Line by line, transcribe the records exactly.

Stored data:
++++++
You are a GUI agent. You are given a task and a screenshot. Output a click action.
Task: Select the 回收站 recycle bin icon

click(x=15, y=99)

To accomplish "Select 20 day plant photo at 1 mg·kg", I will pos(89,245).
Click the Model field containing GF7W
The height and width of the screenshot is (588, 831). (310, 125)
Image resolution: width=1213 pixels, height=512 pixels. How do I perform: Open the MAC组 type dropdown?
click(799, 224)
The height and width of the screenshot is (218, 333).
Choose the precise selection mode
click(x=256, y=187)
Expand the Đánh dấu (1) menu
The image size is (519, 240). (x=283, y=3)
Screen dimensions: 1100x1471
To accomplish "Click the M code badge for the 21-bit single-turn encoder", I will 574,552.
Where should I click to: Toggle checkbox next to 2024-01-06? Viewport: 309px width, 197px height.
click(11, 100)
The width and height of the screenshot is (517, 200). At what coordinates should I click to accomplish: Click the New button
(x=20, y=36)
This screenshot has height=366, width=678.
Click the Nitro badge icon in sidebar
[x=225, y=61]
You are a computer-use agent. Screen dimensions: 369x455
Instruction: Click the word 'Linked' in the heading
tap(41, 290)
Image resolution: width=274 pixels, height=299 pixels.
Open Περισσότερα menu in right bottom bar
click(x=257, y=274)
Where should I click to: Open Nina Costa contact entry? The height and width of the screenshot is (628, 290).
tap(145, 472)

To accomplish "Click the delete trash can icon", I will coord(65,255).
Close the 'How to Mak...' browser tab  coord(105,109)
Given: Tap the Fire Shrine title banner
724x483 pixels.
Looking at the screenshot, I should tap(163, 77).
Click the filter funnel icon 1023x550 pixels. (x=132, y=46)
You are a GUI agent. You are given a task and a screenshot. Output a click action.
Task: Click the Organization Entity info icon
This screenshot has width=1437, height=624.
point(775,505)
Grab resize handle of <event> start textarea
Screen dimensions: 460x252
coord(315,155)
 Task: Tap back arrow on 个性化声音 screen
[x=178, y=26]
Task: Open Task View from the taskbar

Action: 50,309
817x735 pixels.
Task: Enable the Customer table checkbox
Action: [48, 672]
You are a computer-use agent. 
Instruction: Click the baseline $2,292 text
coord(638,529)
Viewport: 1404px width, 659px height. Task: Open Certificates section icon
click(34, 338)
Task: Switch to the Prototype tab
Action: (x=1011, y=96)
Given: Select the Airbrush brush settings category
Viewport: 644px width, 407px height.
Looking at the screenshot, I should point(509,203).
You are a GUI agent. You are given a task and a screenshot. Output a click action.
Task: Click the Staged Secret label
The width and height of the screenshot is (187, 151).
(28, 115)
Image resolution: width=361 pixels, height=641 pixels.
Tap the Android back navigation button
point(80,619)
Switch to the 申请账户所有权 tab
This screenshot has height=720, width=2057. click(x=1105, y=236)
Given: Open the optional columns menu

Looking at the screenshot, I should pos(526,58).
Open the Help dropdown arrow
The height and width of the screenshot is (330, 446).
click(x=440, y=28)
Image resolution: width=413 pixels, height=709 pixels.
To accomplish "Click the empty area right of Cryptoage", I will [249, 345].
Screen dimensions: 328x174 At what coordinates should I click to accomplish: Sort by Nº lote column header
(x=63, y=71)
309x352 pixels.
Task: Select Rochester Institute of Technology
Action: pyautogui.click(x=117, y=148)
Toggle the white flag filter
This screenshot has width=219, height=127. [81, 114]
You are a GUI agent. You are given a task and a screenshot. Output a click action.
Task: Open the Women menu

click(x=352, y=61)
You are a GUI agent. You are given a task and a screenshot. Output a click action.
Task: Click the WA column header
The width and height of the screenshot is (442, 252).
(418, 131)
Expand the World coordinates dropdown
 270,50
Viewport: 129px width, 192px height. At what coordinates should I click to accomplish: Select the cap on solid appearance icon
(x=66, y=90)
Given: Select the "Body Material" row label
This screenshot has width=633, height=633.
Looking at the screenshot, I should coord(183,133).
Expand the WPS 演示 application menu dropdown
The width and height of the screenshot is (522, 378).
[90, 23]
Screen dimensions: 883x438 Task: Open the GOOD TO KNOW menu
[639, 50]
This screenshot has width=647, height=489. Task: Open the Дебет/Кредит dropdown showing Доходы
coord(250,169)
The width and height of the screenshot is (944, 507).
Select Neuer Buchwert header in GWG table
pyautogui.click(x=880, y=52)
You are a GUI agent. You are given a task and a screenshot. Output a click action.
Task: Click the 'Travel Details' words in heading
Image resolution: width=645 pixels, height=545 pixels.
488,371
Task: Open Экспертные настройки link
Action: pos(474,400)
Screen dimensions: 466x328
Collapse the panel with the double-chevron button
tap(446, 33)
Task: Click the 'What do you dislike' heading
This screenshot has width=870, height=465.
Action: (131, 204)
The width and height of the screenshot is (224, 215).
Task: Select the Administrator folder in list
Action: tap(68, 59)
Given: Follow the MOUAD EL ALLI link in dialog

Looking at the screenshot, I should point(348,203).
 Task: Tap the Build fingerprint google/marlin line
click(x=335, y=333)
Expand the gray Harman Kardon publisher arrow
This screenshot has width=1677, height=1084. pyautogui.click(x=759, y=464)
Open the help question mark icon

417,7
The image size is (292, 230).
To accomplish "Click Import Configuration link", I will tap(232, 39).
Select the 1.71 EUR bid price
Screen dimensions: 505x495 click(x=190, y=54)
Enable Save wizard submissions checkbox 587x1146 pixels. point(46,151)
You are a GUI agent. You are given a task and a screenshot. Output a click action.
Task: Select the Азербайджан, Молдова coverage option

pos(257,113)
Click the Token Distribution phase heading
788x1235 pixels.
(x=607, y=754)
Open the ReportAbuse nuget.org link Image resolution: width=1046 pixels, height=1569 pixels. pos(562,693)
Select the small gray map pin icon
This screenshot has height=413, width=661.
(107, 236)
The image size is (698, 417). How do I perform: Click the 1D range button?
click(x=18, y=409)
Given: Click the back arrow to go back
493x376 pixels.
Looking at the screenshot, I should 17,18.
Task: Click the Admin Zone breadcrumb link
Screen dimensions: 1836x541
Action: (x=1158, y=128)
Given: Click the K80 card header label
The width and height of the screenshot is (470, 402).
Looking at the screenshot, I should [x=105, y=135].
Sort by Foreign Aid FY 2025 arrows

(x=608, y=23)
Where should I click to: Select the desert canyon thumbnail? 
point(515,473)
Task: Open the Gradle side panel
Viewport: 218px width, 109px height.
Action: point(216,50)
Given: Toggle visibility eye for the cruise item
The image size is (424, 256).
++++++
Reply -
You are a GUI agent. You are given a task and a screenshot. Output a click action.
Task: Select the 回收站 recycle bin icon

click(x=15, y=99)

To accomplish "Select 20 day plant photo at 1 mg·kg", I will pos(89,245).
Click the Model field containing GF7W
The height and width of the screenshot is (588, 831). (310, 125)
Image resolution: width=1213 pixels, height=512 pixels. How do I perform: Open the MAC组 type dropdown?
click(799, 224)
The height and width of the screenshot is (218, 333).
Choose the precise selection mode
click(x=256, y=187)
Expand the Đánh dấu (1) menu
The image size is (519, 240). (x=283, y=3)
Screen dimensions: 1100x1471
To accomplish "Click the M code badge for the 21-bit single-turn encoder", I will 574,552.
Where should I click to: Toggle checkbox next to 2024-01-06? Viewport: 309px width, 197px height.
click(11, 100)
The width and height of the screenshot is (517, 200). At what coordinates should I click to accomplish: Click the New button
(x=20, y=36)
This screenshot has height=366, width=678.
Click the Nitro badge icon in sidebar
[x=225, y=61]
You are a computer-use agent. Screen dimensions: 369x455
Instruction: Click the word 'Linked' in the heading
tap(41, 290)
Image resolution: width=274 pixels, height=299 pixels.
Open Περισσότερα menu in right bottom bar
click(x=257, y=274)
Where should I click to: Open Nina Costa contact entry? The height and width of the screenshot is (628, 290).
tap(145, 472)

To accomplish "Click the delete trash can icon", I will coord(65,255).
Close the 'How to Mak...' browser tab  coord(105,109)
Given: Tap the Fire Shrine title banner
724x483 pixels.
Looking at the screenshot, I should tap(163, 77).
Click the filter funnel icon 1023x550 pixels. (x=132, y=46)
You are a GUI agent. You are given a task and a screenshot. Output a click action.
Task: Click the Organization Entity info icon
This screenshot has width=1437, height=624.
point(775,505)
Grab resize handle of <event> start textarea
Screen dimensions: 460x252
coord(315,155)
 Task: Tap back arrow on 个性化声音 screen
[x=178, y=26]
Task: Open Task View from the taskbar

Action: 50,309
817x735 pixels.
Task: Enable the Customer table checkbox
Action: [48, 672]
You are a computer-use agent. 
Instruction: Click the baseline $2,292 text
coord(638,529)
Viewport: 1404px width, 659px height. Task: Open Certificates section icon
click(34, 338)
Task: Switch to the Prototype tab
Action: (x=1011, y=96)
Given: Select the Airbrush brush settings category
Viewport: 644px width, 407px height.
Looking at the screenshot, I should point(509,203).
You are a GUI agent. You are given a task and a screenshot. Output a click action.
Task: Click the Staged Secret label
The width and height of the screenshot is (187, 151).
(28, 115)
Image resolution: width=361 pixels, height=641 pixels.
Tap the Android back navigation button
point(80,619)
Switch to the 申请账户所有权 tab
This screenshot has height=720, width=2057. click(x=1105, y=236)
Given: Open the optional columns menu

Looking at the screenshot, I should pos(526,58).
Open the Help dropdown arrow
The height and width of the screenshot is (330, 446).
click(x=440, y=28)
Image resolution: width=413 pixels, height=709 pixels.
To accomplish "Click the empty area right of Cryptoage", I will [249, 345].
Screen dimensions: 328x174 At what coordinates should I click to accomplish: Sort by Nº lote column header
(x=63, y=71)
309x352 pixels.
Task: Select Rochester Institute of Technology
Action: pyautogui.click(x=117, y=148)
Toggle the white flag filter
This screenshot has width=219, height=127. [81, 114]
You are a GUI agent. You are given a task and a screenshot. Output a click action.
Task: Open the Women menu

click(x=352, y=61)
You are a GUI agent. You are given a task and a screenshot. Output a click action.
Task: Click the WA column header
The width and height of the screenshot is (442, 252).
(418, 131)
Expand the World coordinates dropdown
 270,50
Viewport: 129px width, 192px height. At what coordinates should I click to accomplish: Select the cap on solid appearance icon
(x=66, y=90)
Given: Select the "Body Material" row label
This screenshot has width=633, height=633.
Looking at the screenshot, I should coord(183,133).
Expand the WPS 演示 application menu dropdown
The width and height of the screenshot is (522, 378).
[90, 23]
Screen dimensions: 883x438 Task: Open the GOOD TO KNOW menu
[639, 50]
This screenshot has width=647, height=489. Task: Open the Дебет/Кредит dropdown showing Доходы
coord(250,169)
The width and height of the screenshot is (944, 507).
Select Neuer Buchwert header in GWG table
pyautogui.click(x=880, y=52)
You are a GUI agent. You are given a task and a screenshot. Output a click action.
Task: Click the 'Travel Details' words in heading
Image resolution: width=645 pixels, height=545 pixels.
488,371
Task: Open Экспертные настройки link
Action: pos(474,400)
Screen dimensions: 466x328
Collapse the panel with the double-chevron button
tap(446, 33)
Task: Click the 'What do you dislike' heading
This screenshot has width=870, height=465.
Action: (131, 204)
The width and height of the screenshot is (224, 215).
Task: Select the Administrator folder in list
Action: tap(68, 59)
Given: Follow the MOUAD EL ALLI link in dialog

Looking at the screenshot, I should point(348,203).
 Task: Tap the Build fingerprint google/marlin line
click(x=335, y=333)
Expand the gray Harman Kardon publisher arrow
This screenshot has width=1677, height=1084. pyautogui.click(x=759, y=464)
Open the help question mark icon

417,7
The image size is (292, 230).
To accomplish "Click Import Configuration link", I will tap(232, 39).
Select the 1.71 EUR bid price
Screen dimensions: 505x495 click(x=190, y=54)
Enable Save wizard submissions checkbox 587x1146 pixels. point(46,151)
You are a GUI agent. You are given a task and a screenshot. Output a click action.
Task: Select the Азербайджан, Молдова coverage option

pos(257,113)
Click the Token Distribution phase heading
788x1235 pixels.
(x=607, y=754)
Open the ReportAbuse nuget.org link Image resolution: width=1046 pixels, height=1569 pixels. pos(562,693)
Select the small gray map pin icon
This screenshot has height=413, width=661.
(107, 236)
The image size is (698, 417). How do I perform: Click the 1D range button?
click(x=18, y=409)
Given: Click the back arrow to go back
493x376 pixels.
Looking at the screenshot, I should 17,18.
Task: Click the Admin Zone breadcrumb link
Screen dimensions: 1836x541
Action: (x=1158, y=128)
Given: Click the K80 card header label
The width and height of the screenshot is (470, 402).
Looking at the screenshot, I should [x=105, y=135].
Sort by Foreign Aid FY 2025 arrows

(x=608, y=23)
Where should I click to: Select the desert canyon thumbnail? 
point(515,473)
Task: Open the Gradle side panel
Viewport: 218px width, 109px height.
Action: point(216,50)
Given: Toggle visibility eye for the cruise item
The image size is (424, 256).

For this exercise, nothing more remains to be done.